Graphical Representations and Worm Algorithms for the O($N$) Spin Model

Abstract: We present a family of graphical representations for the O($N$) spin model, where $N \ge 1$ represents the spin dimension, and $N=1,2,3$ corresponds to the Ising, XY and Heisenberg models, respectively. With an integer parameter $0 \le \ell \le N/2$, each configuration is the coupling of $\ell$ copies of subgraphs consisting of directed flows and $N -2\ell$ copies of subgraphs constructed by undirected loops, which we call the XY and Ising subgraphs, respectively. On each lattice site, the XY subgraphs satisfy the Kirchhoff flow-conservation law and the Ising subgraphs obey the Eulerian bond condition.
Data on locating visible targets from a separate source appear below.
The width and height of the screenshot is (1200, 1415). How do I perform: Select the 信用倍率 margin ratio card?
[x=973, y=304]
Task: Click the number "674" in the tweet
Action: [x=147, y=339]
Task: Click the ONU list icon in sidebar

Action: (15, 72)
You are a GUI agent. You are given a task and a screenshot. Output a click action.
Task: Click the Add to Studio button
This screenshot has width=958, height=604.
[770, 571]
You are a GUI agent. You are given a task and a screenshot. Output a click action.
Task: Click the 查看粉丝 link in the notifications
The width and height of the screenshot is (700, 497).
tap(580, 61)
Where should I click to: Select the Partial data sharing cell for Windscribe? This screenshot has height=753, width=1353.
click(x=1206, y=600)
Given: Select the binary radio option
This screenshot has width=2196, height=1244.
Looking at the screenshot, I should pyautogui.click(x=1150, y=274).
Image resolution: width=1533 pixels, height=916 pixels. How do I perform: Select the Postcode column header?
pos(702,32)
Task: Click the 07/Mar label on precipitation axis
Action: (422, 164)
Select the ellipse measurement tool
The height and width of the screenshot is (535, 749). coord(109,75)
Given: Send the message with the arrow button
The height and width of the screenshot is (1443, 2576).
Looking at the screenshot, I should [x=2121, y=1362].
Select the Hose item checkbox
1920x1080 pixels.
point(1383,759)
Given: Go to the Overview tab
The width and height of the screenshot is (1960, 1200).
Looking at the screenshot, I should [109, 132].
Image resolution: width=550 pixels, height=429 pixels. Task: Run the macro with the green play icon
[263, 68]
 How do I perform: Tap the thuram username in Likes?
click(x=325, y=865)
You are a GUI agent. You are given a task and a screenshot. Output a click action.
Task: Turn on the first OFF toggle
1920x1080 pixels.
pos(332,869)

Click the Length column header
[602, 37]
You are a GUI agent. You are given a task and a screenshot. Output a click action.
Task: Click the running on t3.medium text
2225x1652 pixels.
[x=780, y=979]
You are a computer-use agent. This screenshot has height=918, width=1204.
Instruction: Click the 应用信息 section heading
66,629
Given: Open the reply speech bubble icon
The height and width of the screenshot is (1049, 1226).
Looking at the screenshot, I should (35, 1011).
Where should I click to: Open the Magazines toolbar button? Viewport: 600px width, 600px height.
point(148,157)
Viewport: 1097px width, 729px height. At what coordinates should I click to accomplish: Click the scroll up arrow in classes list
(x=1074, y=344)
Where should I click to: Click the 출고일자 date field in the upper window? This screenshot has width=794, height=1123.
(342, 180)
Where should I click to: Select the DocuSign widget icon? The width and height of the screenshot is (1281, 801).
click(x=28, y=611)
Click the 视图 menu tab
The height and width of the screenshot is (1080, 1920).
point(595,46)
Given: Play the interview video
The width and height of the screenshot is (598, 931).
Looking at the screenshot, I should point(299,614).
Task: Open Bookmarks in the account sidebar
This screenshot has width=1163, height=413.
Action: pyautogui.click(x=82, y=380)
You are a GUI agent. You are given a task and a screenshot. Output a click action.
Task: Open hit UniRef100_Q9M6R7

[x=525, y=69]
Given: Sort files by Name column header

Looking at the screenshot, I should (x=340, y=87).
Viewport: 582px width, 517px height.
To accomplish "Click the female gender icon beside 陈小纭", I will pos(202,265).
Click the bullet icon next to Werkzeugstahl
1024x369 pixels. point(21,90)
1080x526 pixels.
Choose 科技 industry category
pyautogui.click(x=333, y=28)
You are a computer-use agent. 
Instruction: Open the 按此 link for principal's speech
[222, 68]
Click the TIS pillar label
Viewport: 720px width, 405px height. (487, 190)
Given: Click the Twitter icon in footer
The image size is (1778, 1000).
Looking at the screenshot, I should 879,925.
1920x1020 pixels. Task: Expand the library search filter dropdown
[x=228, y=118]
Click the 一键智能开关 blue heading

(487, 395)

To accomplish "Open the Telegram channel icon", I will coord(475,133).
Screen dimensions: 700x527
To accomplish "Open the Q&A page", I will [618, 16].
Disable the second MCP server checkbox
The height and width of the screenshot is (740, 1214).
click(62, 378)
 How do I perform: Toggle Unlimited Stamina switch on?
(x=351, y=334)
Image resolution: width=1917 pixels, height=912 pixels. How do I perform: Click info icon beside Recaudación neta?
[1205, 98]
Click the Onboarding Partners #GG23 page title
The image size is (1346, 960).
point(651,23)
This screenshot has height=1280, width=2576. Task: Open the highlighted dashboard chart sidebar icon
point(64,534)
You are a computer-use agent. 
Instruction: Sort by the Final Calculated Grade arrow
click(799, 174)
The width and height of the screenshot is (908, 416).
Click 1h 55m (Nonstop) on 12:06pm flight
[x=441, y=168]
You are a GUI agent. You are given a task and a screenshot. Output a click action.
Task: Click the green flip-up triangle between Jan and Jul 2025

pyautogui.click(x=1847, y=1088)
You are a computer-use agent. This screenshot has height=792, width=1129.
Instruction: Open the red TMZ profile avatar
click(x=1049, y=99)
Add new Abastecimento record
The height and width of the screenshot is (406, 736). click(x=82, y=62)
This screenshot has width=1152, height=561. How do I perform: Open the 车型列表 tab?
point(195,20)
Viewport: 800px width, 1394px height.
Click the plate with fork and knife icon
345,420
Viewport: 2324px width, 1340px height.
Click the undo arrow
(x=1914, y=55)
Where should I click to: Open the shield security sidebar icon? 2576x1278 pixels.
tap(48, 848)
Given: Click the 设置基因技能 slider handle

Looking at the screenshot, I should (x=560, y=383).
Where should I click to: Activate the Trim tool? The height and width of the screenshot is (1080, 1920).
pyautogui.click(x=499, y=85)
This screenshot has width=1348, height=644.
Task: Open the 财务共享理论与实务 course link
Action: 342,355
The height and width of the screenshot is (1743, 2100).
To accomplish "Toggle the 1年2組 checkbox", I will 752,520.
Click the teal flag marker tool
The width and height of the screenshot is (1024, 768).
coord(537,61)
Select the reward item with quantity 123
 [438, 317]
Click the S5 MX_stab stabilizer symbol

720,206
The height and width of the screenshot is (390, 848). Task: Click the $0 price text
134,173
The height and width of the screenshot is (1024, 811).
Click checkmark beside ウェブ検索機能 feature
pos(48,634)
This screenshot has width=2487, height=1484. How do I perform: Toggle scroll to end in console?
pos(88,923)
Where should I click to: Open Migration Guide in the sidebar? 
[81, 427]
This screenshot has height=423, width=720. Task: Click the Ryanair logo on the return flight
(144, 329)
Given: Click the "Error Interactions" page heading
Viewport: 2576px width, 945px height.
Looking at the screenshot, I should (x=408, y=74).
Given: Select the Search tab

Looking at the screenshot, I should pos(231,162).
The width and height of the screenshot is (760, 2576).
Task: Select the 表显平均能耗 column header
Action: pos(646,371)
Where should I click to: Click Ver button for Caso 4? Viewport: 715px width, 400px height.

Then, we formulate worm-type algorithms and simulate the O($N$) model on the simple-cubic lattice for $N$ from 2 to 6 at all possible $\ell$. It is observed that the worm algorithm has much higher efficiency than the Metropolis method, and, for a given $N$, the efficiency is an increasing function of $\ell$. Beside Monte Carlo simulations, we expect that these graphical representations would provide a convenient basis for the study of the O($N$) spin model by other state-of-the-art methods like the tensor network renormalization.